Self-Care Has Failed Us
It's time for something…softer.
Words are spells. But what happens when a word loses its magic?
That's exactly how I've started to feel about "self-care." Once meaningful, now hollow—drained by commercialization, overuse, and cultural inertia.
Self-care has become a catch-all term, weighed down by elaborate planning and idealized outcomes. It offers relief "someday," but "someday" means nothing when you're in crisis right now. Every product gets repackaged as self-care—without sincerity or depth. These marketed routines rarely give us real rest; they quietly remind us even our downtime serves productivity.
When I was a CEO struggling with chronic physical pain along with, anxiety, depression, and OCD, traditional self-care routines often intensified my symptoms—especially during the peak of the pandemic.
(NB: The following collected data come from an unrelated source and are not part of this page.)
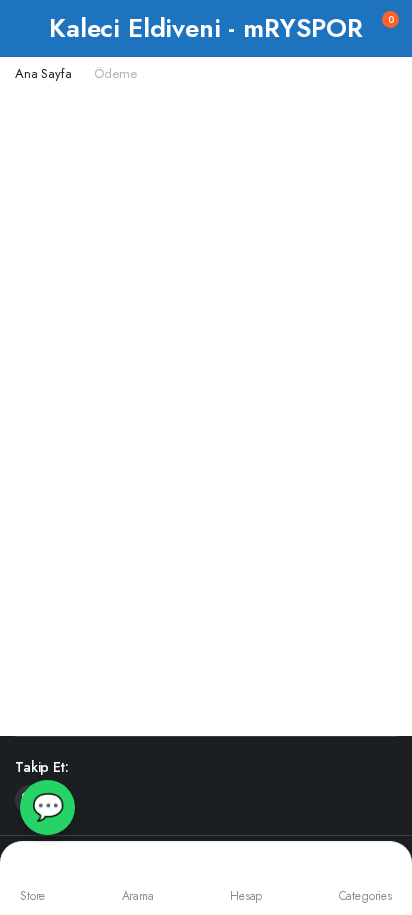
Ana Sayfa (43, 73)
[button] (378, 28)
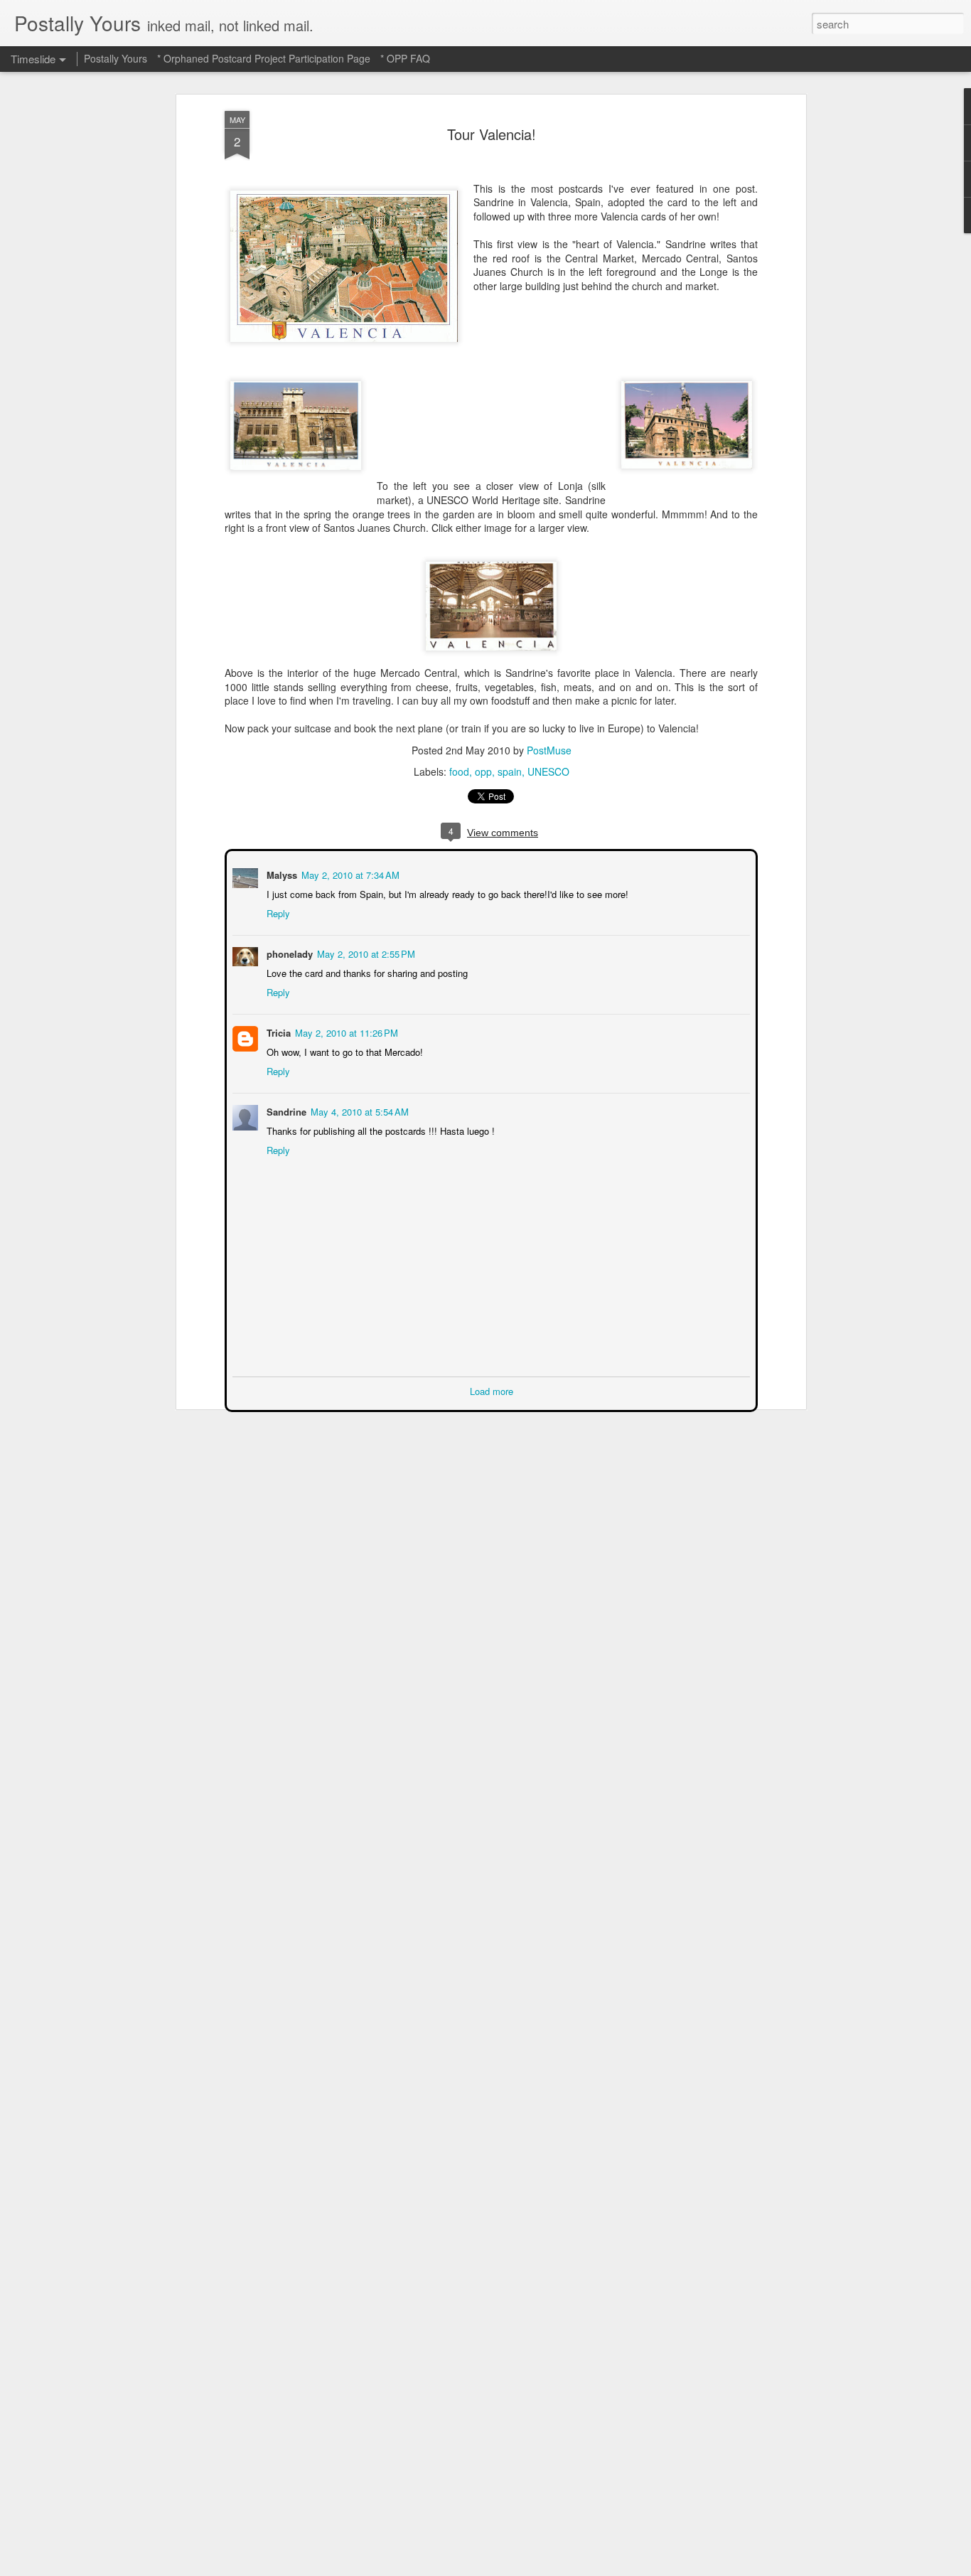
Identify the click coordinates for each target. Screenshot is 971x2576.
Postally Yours (115, 58)
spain (510, 771)
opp (483, 771)
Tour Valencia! (491, 134)
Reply (277, 912)
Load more (491, 1389)
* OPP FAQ (405, 58)
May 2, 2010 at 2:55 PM (365, 952)
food (459, 771)
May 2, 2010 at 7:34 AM (349, 873)
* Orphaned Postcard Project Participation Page (263, 58)
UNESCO (548, 771)
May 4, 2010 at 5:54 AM (358, 1110)
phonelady (288, 952)
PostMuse (549, 750)
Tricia (277, 1031)
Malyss (280, 873)
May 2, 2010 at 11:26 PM (345, 1031)
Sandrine (285, 1110)
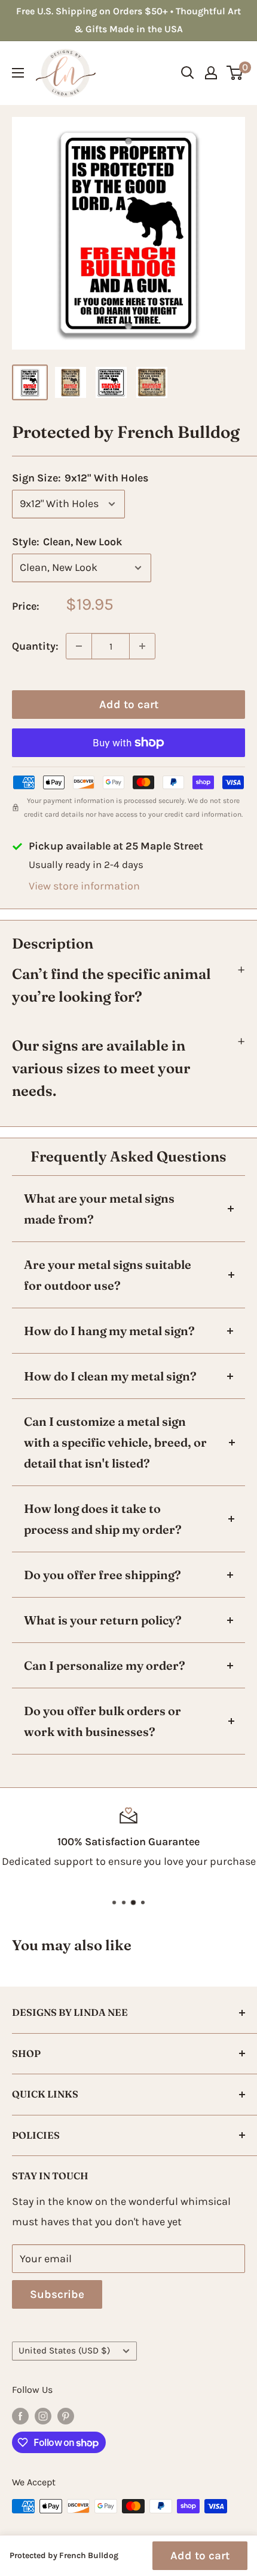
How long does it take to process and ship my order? (103, 1519)
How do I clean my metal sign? (110, 1376)
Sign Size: (80, 477)
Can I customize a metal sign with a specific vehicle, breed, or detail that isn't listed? (115, 1442)
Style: (67, 541)
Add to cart (128, 704)
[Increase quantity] (142, 646)
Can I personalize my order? (104, 1665)
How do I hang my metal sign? (109, 1330)
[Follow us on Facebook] (20, 2415)
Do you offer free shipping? (102, 1574)
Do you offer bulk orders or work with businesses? (102, 1721)
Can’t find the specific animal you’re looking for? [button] (111, 985)
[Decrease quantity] (78, 646)
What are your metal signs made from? (99, 1209)
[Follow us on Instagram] (43, 2415)
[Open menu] (18, 73)
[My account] (211, 72)
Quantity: (35, 646)
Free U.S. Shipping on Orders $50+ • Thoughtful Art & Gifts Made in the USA (128, 20)
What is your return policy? (103, 1620)
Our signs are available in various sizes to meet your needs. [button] (101, 1068)
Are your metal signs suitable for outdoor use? (107, 1275)
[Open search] (187, 72)
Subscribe (57, 2294)
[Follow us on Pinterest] (65, 2415)
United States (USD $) (64, 2350)
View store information (84, 885)
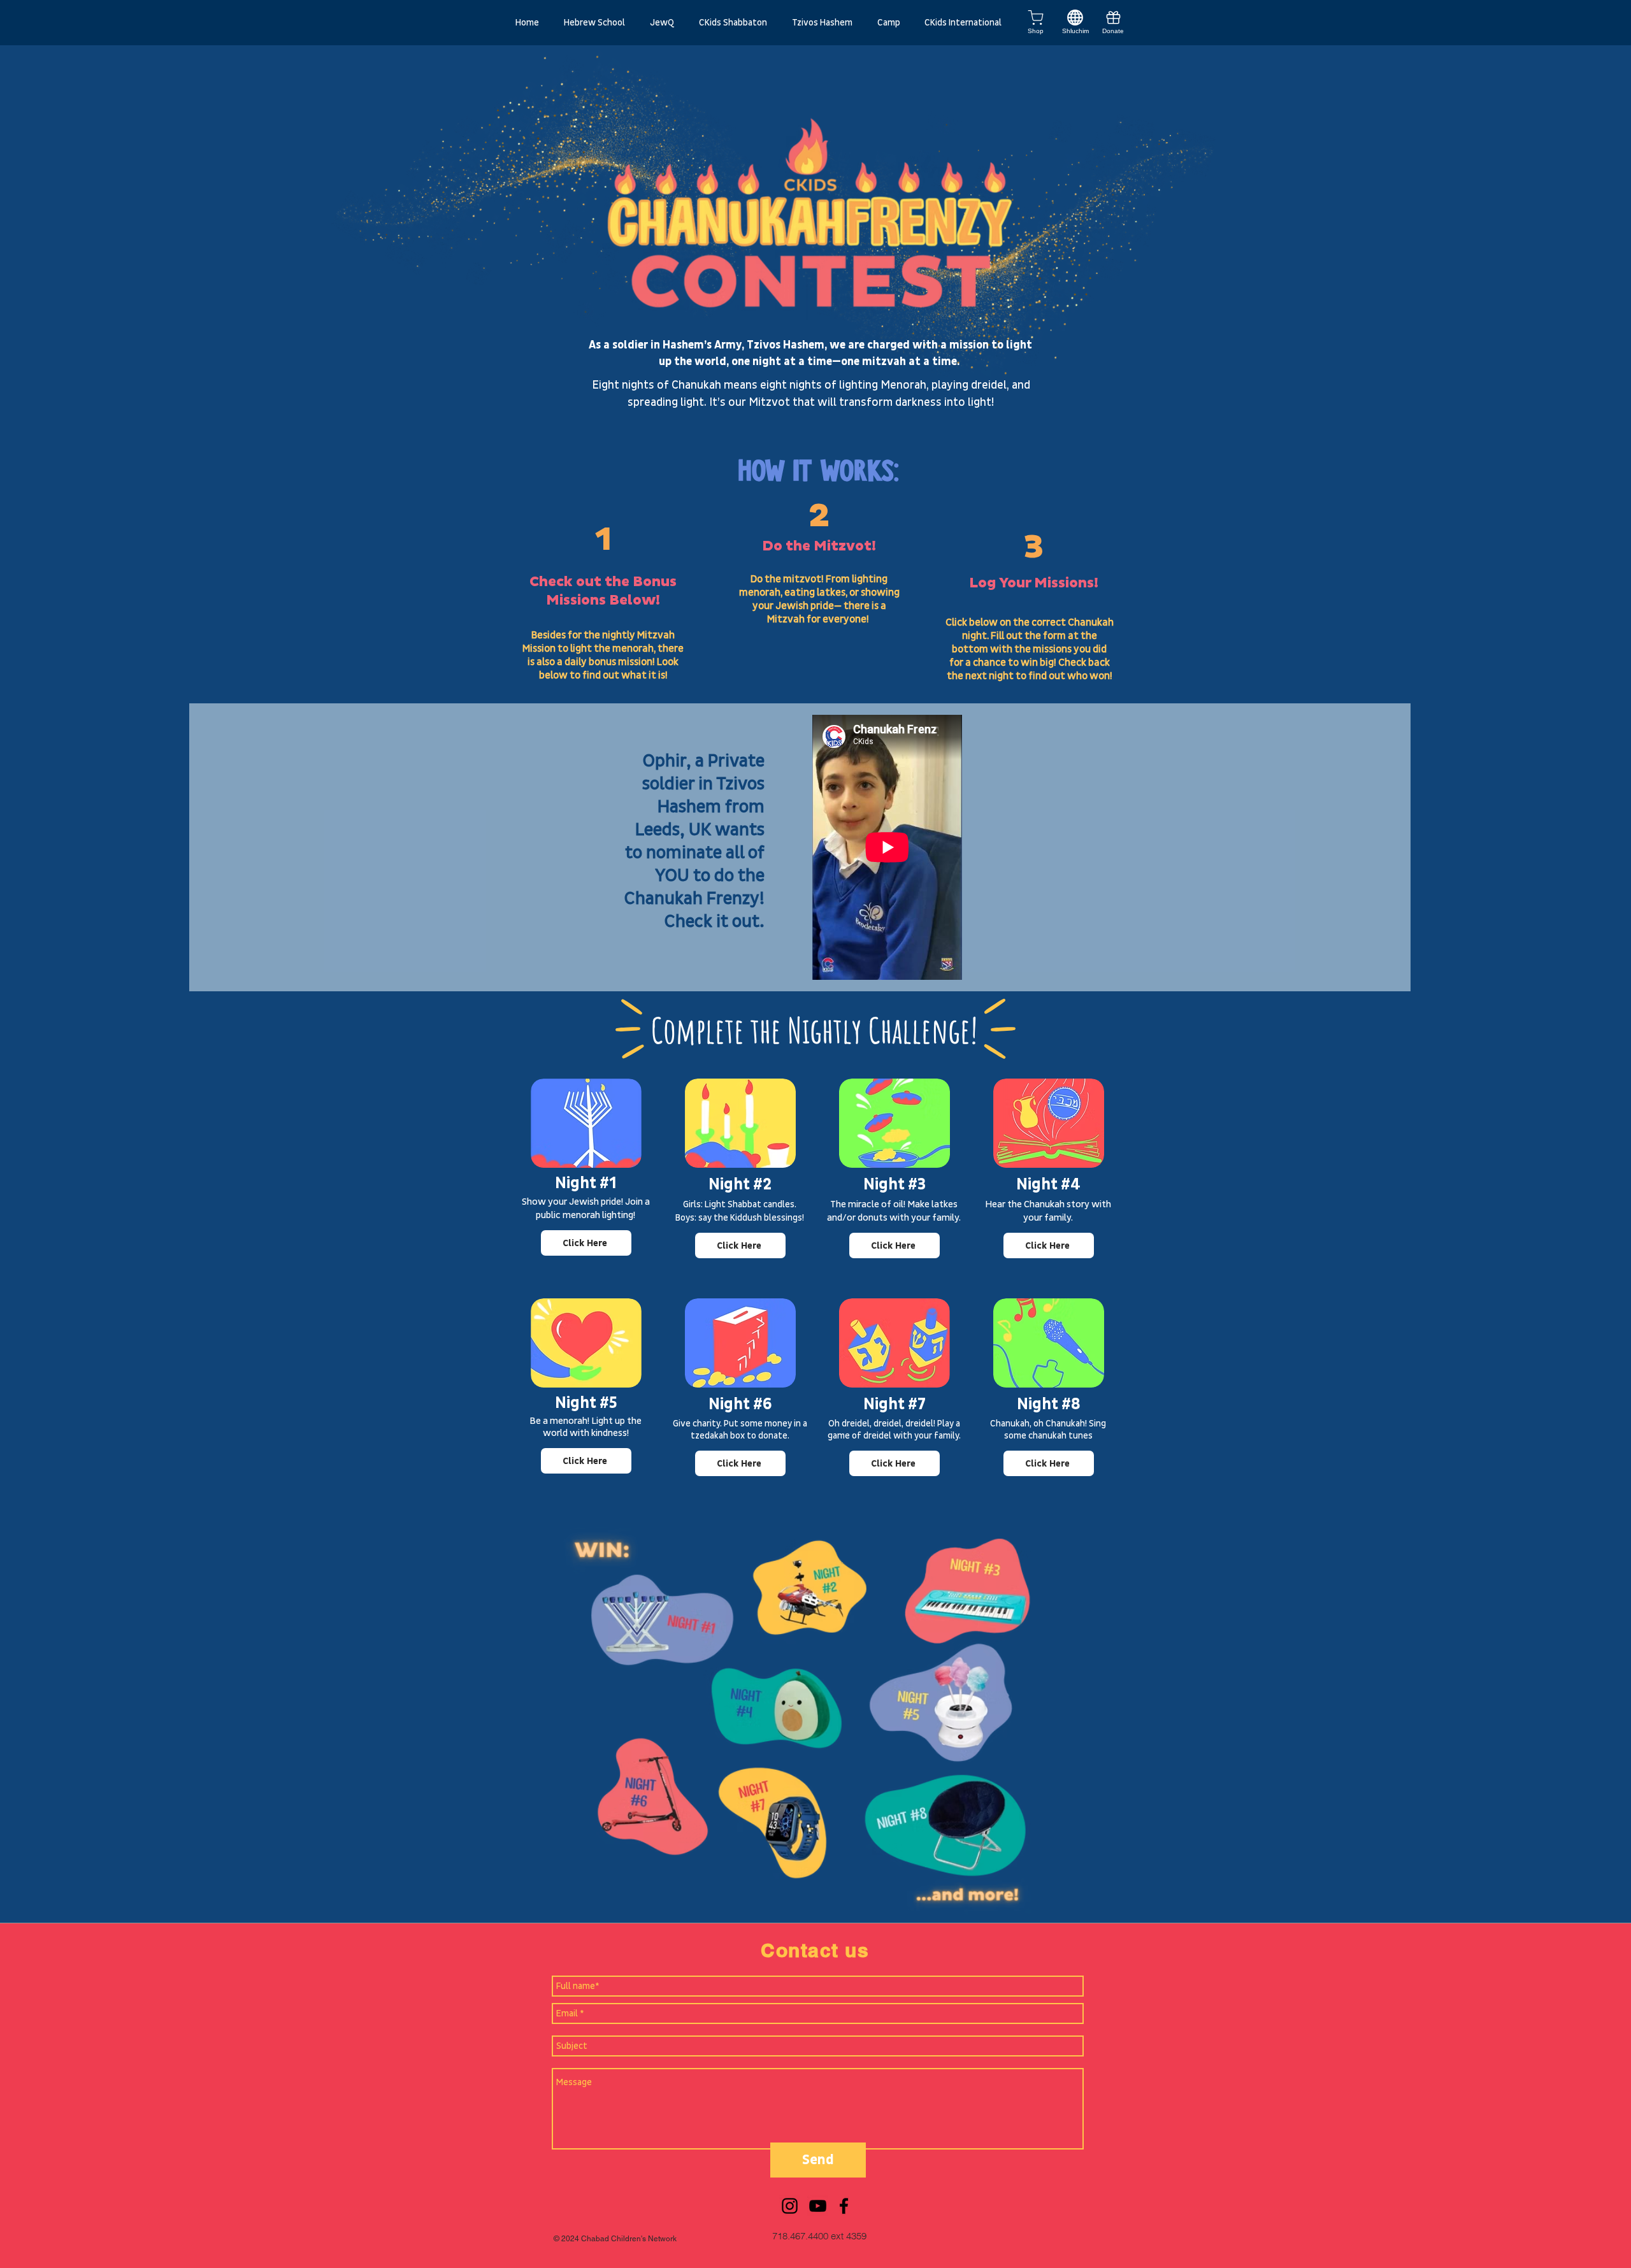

Everything required effort I simply didn't have.
So I started extracting things from my life—appointments requiring driving, sessions that might require hours of preparing, followed of decompression—any type of excessive cleanup. I also shopped less to giving me the chance to reduce how much I had to open and break down boxes. I turned toward easy, somatic practices that took little energy but reliably left me feeling grounded, like tapping, Qigong, ear seeds, and long magnesium baths. This shift in approach changed everything for me.
That's when I decided to start using the word self-soothe.